---------- Recorded data

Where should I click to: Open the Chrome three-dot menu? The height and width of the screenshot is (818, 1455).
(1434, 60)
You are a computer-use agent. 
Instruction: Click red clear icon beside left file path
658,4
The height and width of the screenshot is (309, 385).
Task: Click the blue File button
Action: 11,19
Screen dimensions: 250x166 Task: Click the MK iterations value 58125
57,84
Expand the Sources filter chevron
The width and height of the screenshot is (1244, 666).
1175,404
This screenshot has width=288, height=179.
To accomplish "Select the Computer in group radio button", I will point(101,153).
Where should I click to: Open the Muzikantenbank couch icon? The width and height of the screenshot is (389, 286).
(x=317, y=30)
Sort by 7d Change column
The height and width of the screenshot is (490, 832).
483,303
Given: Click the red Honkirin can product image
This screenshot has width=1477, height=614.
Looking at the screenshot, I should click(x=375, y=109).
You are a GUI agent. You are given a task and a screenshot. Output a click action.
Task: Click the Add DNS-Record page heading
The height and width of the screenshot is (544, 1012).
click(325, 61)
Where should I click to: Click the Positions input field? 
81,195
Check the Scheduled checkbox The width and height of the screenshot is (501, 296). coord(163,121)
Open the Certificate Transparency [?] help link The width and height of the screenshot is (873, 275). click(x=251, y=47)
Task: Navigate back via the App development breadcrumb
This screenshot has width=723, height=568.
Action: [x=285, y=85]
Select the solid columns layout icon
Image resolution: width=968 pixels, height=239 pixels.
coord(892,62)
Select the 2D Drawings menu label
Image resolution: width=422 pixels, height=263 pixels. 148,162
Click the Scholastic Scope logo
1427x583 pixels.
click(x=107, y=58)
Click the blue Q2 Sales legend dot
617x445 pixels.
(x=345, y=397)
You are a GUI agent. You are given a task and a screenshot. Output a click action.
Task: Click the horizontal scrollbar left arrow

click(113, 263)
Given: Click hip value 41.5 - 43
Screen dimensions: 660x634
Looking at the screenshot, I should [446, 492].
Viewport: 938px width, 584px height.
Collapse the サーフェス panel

--------------------

» Task prompt: Copy out all of the material above, line for line, without changing anything.

» Answer in full:
Where should I click to: Open the Chrome three-dot menu? The height and width of the screenshot is (818, 1455).
(1434, 60)
You are a computer-use agent. 
Instruction: Click red clear icon beside left file path
658,4
The height and width of the screenshot is (309, 385).
Task: Click the blue File button
Action: 11,19
Screen dimensions: 250x166 Task: Click the MK iterations value 58125
57,84
Expand the Sources filter chevron
The width and height of the screenshot is (1244, 666).
1175,404
This screenshot has width=288, height=179.
To accomplish "Select the Computer in group radio button", I will point(101,153).
Where should I click to: Open the Muzikantenbank couch icon? The width and height of the screenshot is (389, 286).
(x=317, y=30)
Sort by 7d Change column
The height and width of the screenshot is (490, 832).
483,303
Given: Click the red Honkirin can product image
This screenshot has width=1477, height=614.
Looking at the screenshot, I should click(x=375, y=109).
You are a GUI agent. You are given a task and a screenshot. Output a click action.
Task: Click the Add DNS-Record page heading
The height and width of the screenshot is (544, 1012).
click(325, 61)
Where should I click to: Click the Positions input field? 
81,195
Check the Scheduled checkbox The width and height of the screenshot is (501, 296). coord(163,121)
Open the Certificate Transparency [?] help link The width and height of the screenshot is (873, 275). click(x=251, y=47)
Task: Navigate back via the App development breadcrumb
This screenshot has width=723, height=568.
Action: [x=285, y=85]
Select the solid columns layout icon
Image resolution: width=968 pixels, height=239 pixels.
coord(892,62)
Select the 2D Drawings menu label
Image resolution: width=422 pixels, height=263 pixels. 148,162
Click the Scholastic Scope logo
1427x583 pixels.
click(x=107, y=58)
Click the blue Q2 Sales legend dot
617x445 pixels.
(x=345, y=397)
You are a GUI agent. You are given a task and a screenshot. Output a click action.
Task: Click the horizontal scrollbar left arrow

click(113, 263)
Given: Click hip value 41.5 - 43
Screen dimensions: 660x634
Looking at the screenshot, I should [446, 492].
Viewport: 938px width, 584px height.
Collapse the サーフェス panel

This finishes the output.